"The subjects of the Exalted One will all be destroyed"

(Punch cartoon, The Asiatic Mystery)

William Dalrymple offers a distinctly different view of 1857 in this essay for Outlook, which introduces some of the subjects he writes about in the soon to be published Last Mughals:

The [story of the ] Great Mutiny has usually been told by the Marxist historians of the 1960s and 1970s primarily as a rising against British economic policies. Over the last three years, however, my colleague Mahmoud Farooqi has been translating some of the 20,000 Urdu and Persian documents, many previously unaccessed, that we have found in the Mutiny Papers section of the National Archives of India. This has allowed the Rising in Delhi to be seen from a properly Indian perspective, and not just from the British sources which to date it has usually been viewed.

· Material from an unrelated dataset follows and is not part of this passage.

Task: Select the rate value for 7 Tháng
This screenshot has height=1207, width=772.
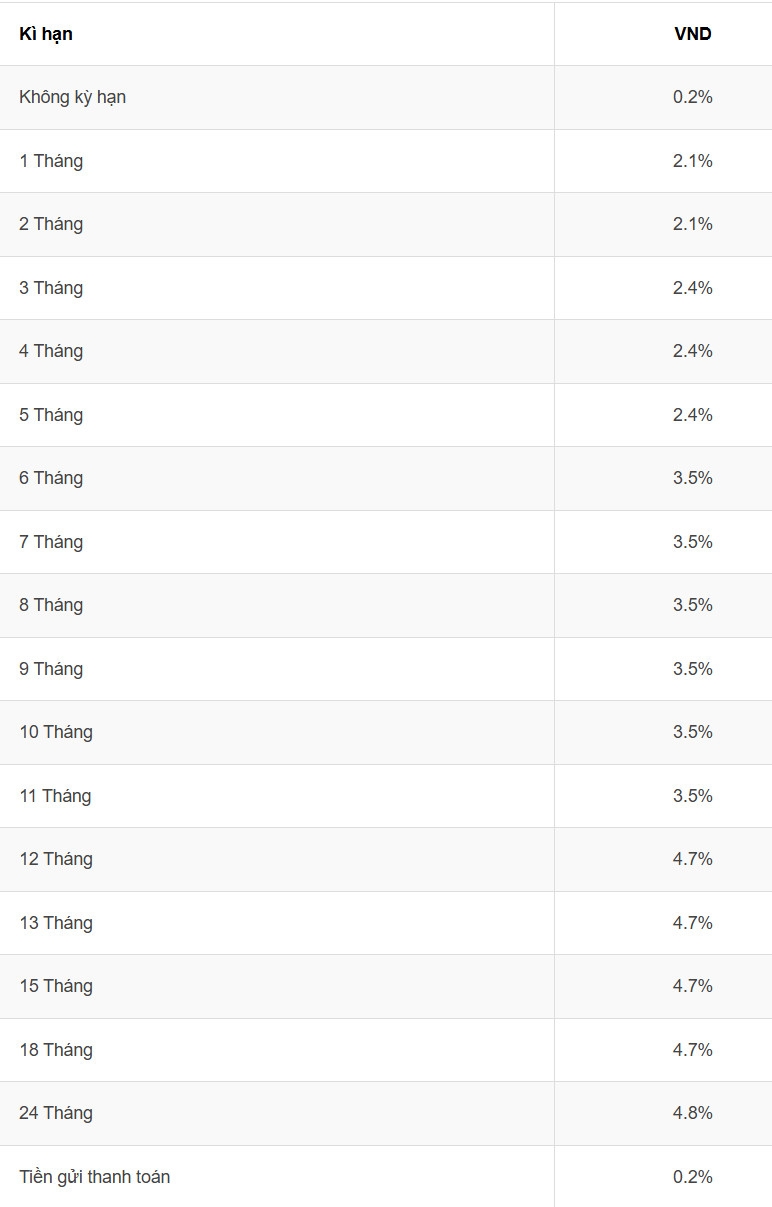Action: [692, 542]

What was even more exciting was the street-level nature of much of the material. Although the documents were collected by the victorious British from the palace and the army camp, they contained huge quantities of petitions, complaints and requests from the ordinary citizens of Delhi—potters and courtesans, sweetmeat-makers and over-worked water carriers—exactly the sort of people who usually escape the historian’s net. The Mutiny Papers overflow with glimpses of real life: the bird-catchers and lime-makers who have had their charpoys stolen by sepoys; the gamblers playing cards in a recently ruined house and ogling the women next door, to the great alarm of the family living there; the sweetmeat-makers who refuse to take their sweets up to the trenches in Qudsia Bagh until they are paid for the last load.

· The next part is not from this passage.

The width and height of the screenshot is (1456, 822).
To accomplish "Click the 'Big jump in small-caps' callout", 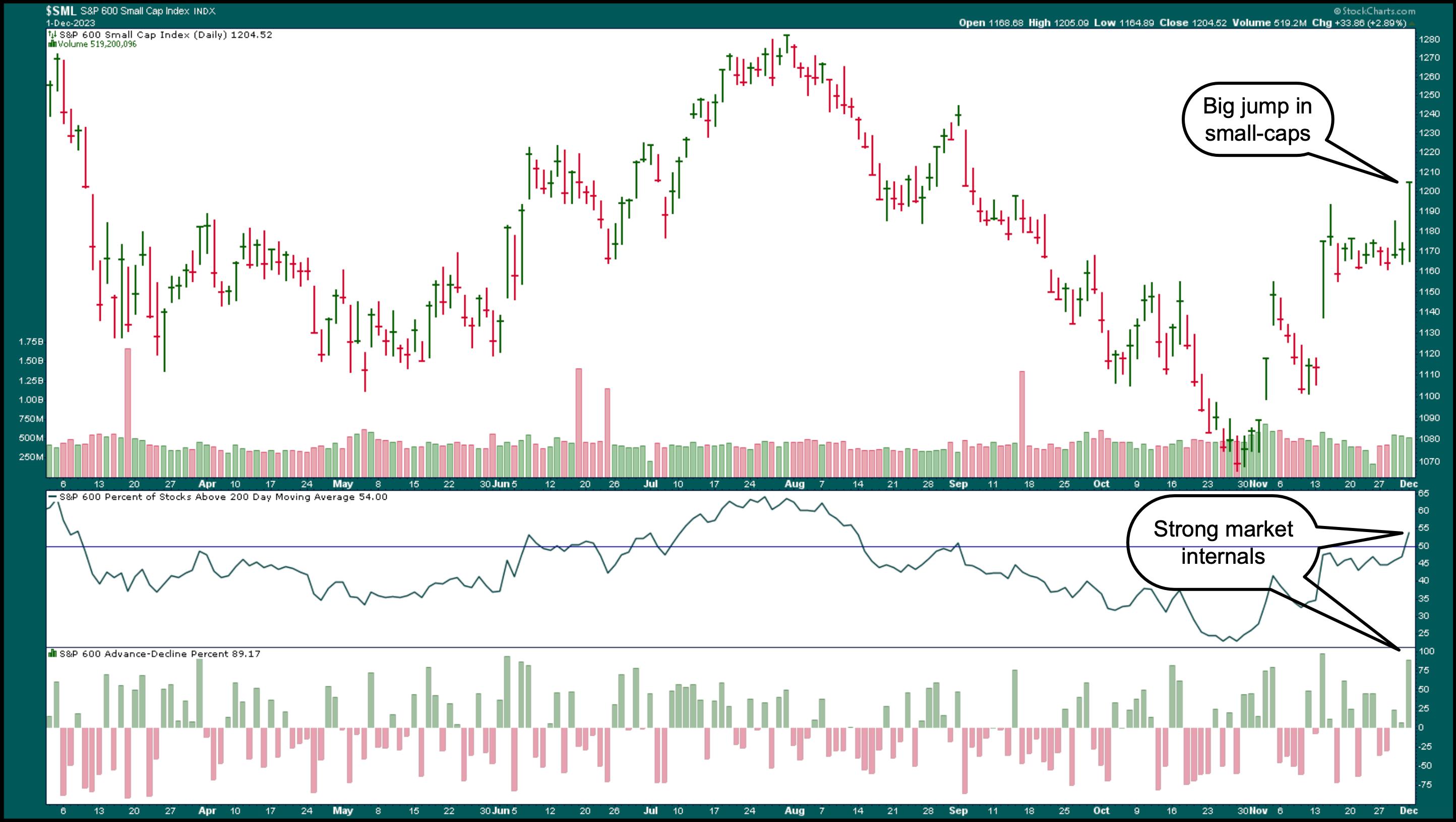I will pyautogui.click(x=1257, y=120).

We meet people like Hasni the dancer who uses a British attack on the Idgah to escape from the serai where she is staying with her husband, and run off with her lover. Or Pandit Harichandra who tried to exhort the Hindus of Delhi to leave their shops and join the fight, citing examples from the Mahabharat. Or Hafiz Abdurrahman, caught grilling beef kebabs during a ban on cow slaughter and who comes to beg the mercy of Zafar. Or Chandan, the sister of the courtesan Manglu, who rushed before the emperor as her beautiful sister has been seized and raped by the cavalryman, Rustam Khan: “He has imprisoned her and beats her up and even though she shouts and screams nobody helps her…. Should this state of anarchy and injustice continue, the subjects of the Exalted One will all be destroyed”.